* START Supplied material *
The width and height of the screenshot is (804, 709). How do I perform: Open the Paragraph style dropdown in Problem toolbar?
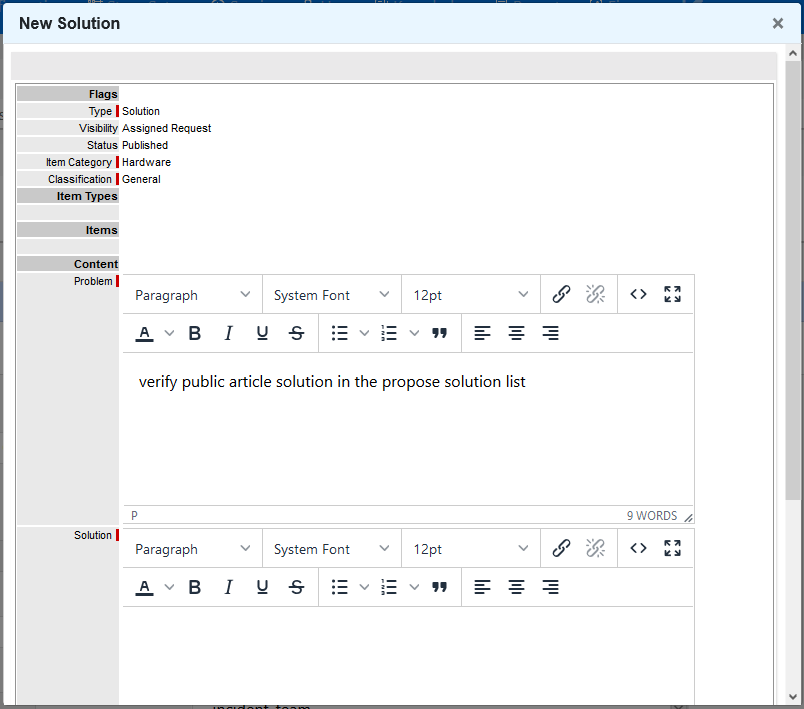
* END Supplied material *
* START Supplied material *
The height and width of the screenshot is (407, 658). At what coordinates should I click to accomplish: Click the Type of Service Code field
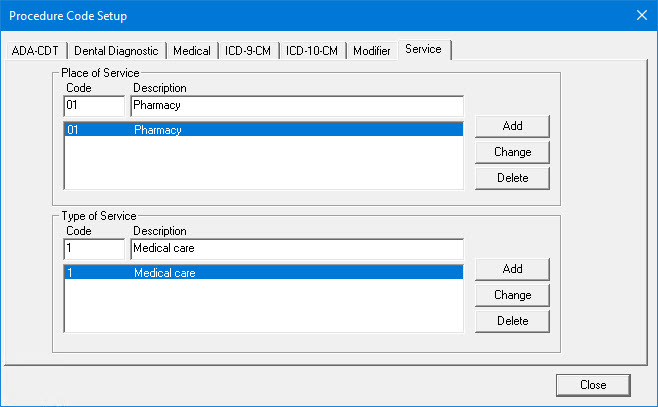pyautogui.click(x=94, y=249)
* END Supplied material *
* START Supplied material *
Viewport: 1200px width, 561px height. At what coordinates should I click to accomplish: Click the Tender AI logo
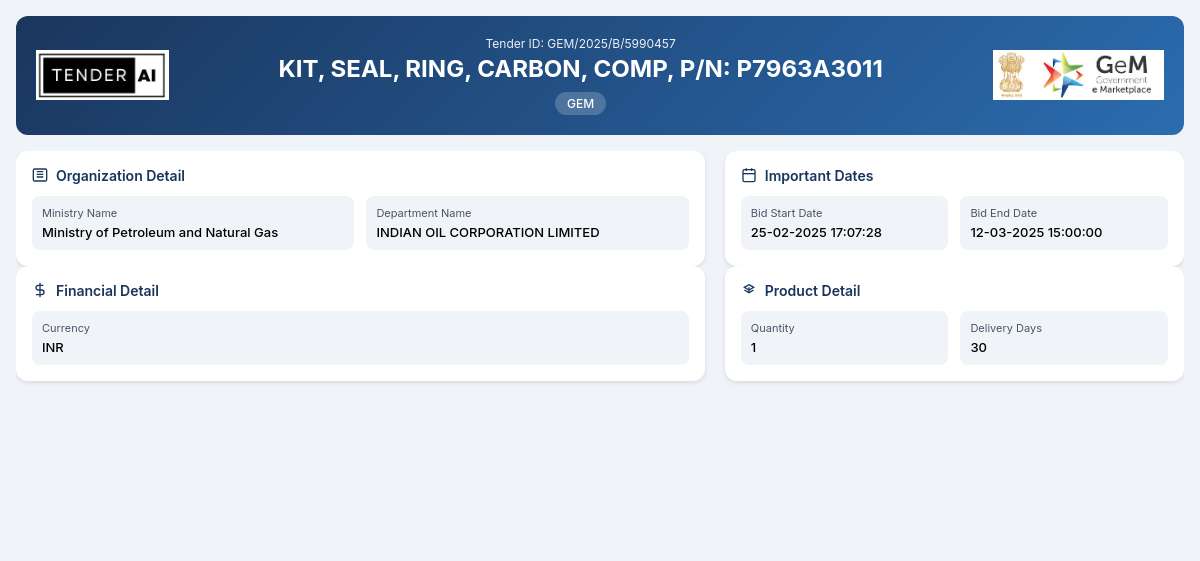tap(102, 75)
* END Supplied material *
Revise the material from the line with "Viewport: 1200px width, 561px" to the line with "tap(102, 75)", replacing "logo" with "icon" and keeping everything else the same. Leave the pictures out of your answer.

Viewport: 1200px width, 561px height. At what coordinates should I click to accomplish: Click the Tender AI icon
tap(102, 75)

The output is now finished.